This is a principle guiding where Linkr is headed. Live monitoring does not exist in the current build — today’s data is static. This page describes the goal, not a shipped feature. See Product status.

What observability means

Observability is understanding the state of a system by looking at its outputs. Applied to connectivity, the goal is:
  • Hotspots are not assumed to be online — they are checked
  • Reliability is not claimed — it is measured
  • Availability is not promised — it is tracked
This is the direction. Today, hotspot details are the values contributors provide, and the public preview uses a static dataset.

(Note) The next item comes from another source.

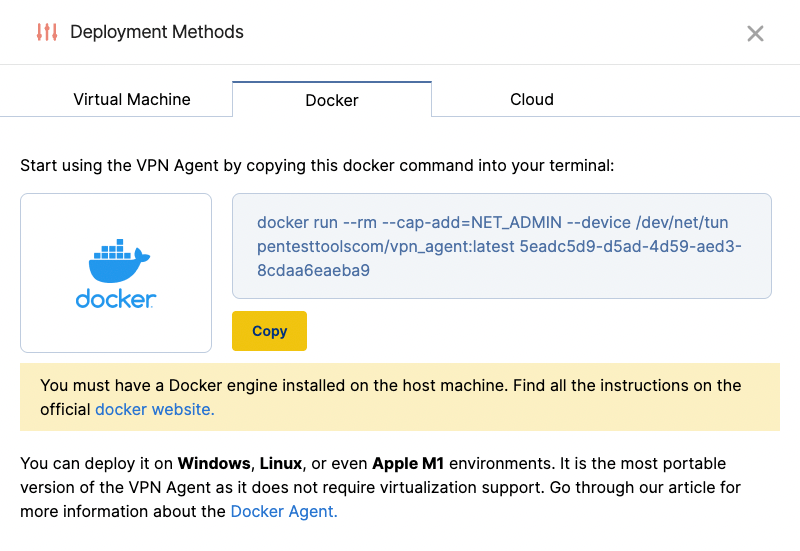Click the Deployment Methods sliders icon

click(47, 32)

Why this matters for connectivity

Traditional connectivity information is full of assumptions. Coverage maps show where signals should reach. Venue listings claim Wi-Fi without verifying it works. Directories list networks that may no longer exist. These assumptions are often wrong, and users cannot tell until they try. Observability is meant to replace those assumptions with real data.

The intended approach

As monitoring is built, the aim is:
  • Status becomes live — each hotspot’s current availability determined by active checks
  • Reliability becomes measured — scores calculated from observed uptime over time
  • The map reflects reality — what you see is what has been verified

The limits of observability

Even when built, observability will not be omniscience. It can show whether a hotspot responds and how often it has been available. It cannot tell you the quality of your experience at a specific moment, or guarantee future availability.
Observability is not about being skeptical of contributors. It is about giving everyone accurate information. Better data leads to better decisions — which is why it is a priority on the roadmap.